Che fine ha fatto lo screening gratuito contro l’epatite C? A chiederlo è un’interrogazione parlamentare presentata dalla vicepresidente della Commissione Affari Sociali della Camera, Michela Rostan (Gruppo Misto). Destinatario è il ministro della Salute, Roberto Speranza.
I fondi stanziati
Nel 2019 il decreto Milleproroghe stanziò 30 milioni di euro per il 2020 e 41,5 milioni per il 2021, con l’obiettivo di avviare in via sperimentale uno screening gratuito destinato ai nati negli anni dal 1969 al 1989, per i soggetti seguiti dai servizi pubblici per le tossicodipendenze nonché per i soggetti detenuti in carcere, al fine di prevenire, eliminare ed eradicare il virus dell’epatite C (Hcv).
“Il 17 dicembre 2020 – ricorda il testo dell’interrogazione – la Conferenza Stato-Regioni ha siglato l’intesa sul decreto relativo allo screening nazionale gratuito per l’eliminazione del virus dell’epatite C, dopo che il Governo ha accolto le proposte di modifica presentate dalla Conferenza delle regioni, tra le quali la richiesta che la sperimentazione si concluda il 31 dicembre 2022”. Nella stessa data, la Stato-Regioni dato il via libera alla ripartizione delle somme.
Screening Hcv al palo e trattamenti in calo
“Dall’approvazione della norma all’elaborazione del decreto attuativo che ne disciplina le modalità – sottolinea la deputata Rostan – è passato un anno e nel frattempo, anche a causa dell’emergenza pandemica, sono diminuiti in modo significativo i trattamenti dei pazienti con epatite C e la campagna di screening non è ancora entrata nel vivo”. Sui trattamenti Rostan avverte: “È necessaria una ripartenza immediata, soprattutto per non perdere di vista l’obiettivo dell’eliminazione del virus dal nostro Paese entro il 2030, come proposto dall’Organizzazione mondiale della sanità”.
I soggetti più a rischio e la rete dei SerD
“È necessario dare attuazione al disposto normativo – sottolinea Rostan – partendo dalle categorie di soggetti indicati dalla normativa vigente che rappresentano un serbatoio di diffusione del virus, come i consumatori di sostanze stupefacenti per via endovenosa, tra i quali, secondo alcuni studi di FederSerD, il 30-60 per cento può aver contratto l’Hcv e ogni consumatore iniettivo può infettare almeno 20 persone nell’arco di tre anni dal contagio.

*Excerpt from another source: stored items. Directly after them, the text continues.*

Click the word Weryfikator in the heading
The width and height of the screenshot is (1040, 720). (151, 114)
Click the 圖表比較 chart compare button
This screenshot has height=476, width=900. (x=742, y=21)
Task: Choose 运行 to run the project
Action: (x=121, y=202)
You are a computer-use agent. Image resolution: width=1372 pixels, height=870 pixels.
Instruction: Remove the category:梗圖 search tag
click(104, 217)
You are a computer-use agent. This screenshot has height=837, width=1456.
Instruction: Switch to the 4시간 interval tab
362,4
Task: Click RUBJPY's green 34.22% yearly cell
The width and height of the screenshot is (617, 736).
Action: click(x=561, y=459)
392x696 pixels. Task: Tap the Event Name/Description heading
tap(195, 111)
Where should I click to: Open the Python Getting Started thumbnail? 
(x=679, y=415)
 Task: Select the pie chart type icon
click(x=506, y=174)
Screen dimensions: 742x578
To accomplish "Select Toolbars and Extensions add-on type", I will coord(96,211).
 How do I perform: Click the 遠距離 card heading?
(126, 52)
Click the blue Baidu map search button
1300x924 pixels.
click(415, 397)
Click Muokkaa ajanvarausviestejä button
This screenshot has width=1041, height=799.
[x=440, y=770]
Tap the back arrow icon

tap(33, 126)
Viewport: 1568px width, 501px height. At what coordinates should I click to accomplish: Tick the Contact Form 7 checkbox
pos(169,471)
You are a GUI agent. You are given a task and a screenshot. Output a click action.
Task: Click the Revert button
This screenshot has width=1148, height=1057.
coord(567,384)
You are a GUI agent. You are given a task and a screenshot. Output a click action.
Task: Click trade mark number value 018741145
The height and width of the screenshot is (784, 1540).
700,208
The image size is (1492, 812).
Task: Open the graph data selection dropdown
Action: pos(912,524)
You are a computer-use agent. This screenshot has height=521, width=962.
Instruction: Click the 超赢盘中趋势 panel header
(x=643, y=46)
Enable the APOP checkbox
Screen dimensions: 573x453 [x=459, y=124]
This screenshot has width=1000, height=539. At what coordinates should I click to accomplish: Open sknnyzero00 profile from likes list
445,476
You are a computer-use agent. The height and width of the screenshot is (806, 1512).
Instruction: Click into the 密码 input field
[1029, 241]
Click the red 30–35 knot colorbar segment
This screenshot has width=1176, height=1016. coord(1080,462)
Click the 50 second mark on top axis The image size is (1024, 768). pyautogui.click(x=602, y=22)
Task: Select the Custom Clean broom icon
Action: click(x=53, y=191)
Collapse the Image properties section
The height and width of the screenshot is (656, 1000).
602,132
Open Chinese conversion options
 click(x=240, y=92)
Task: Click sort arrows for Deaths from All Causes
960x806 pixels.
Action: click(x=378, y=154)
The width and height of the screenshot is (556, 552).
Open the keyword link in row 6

Per avviare la campagna di screening tra i consumatori di sostanze – prosegue la deputata – si può valorizzare la rete dei Servizi per le dipendenze (SerD) che sono attivi nelle Asl e che quindi sono presenti su tutto il territorio nazionale, prevedendo ad esempio dei modelli di presa in carico semplificata in cui i SerD diventino dei veri e propri ‘point of care’ in cui effettuare sia gli screening sia la somministrazione della terapia”.
Le domande
Al ministro della Salute l’interrogazione parlamentare chiede innanzitutto quale sia lo stato di attuazione dello screening nazionale e se “se le risorse stanziate per la realizzazione degli screening siano nell’effettiva disponibilità delle regioni e, in caso contrario, quali siano gli ostacoli che ne impediscono la fruizione”. Poi incalza Speranza sull’opportunità di adottare “le iniziative di competenza per avviare subito gli screening partendo dai soggetti più a rischio, quali i consumatori di sostanze stupefacenti, valorizzando il ruolo di sanità pubblica dei Servizi per le dipendenze”. E infine chiede al ministro di valutare “una proroga della sperimentazione degli screening per l’eliminazione del virus Hcv, dato che il 2020 – conclude Rostan – è trascorso in modo purtroppo infruttuoso a causa dell’emergenza pandemica”.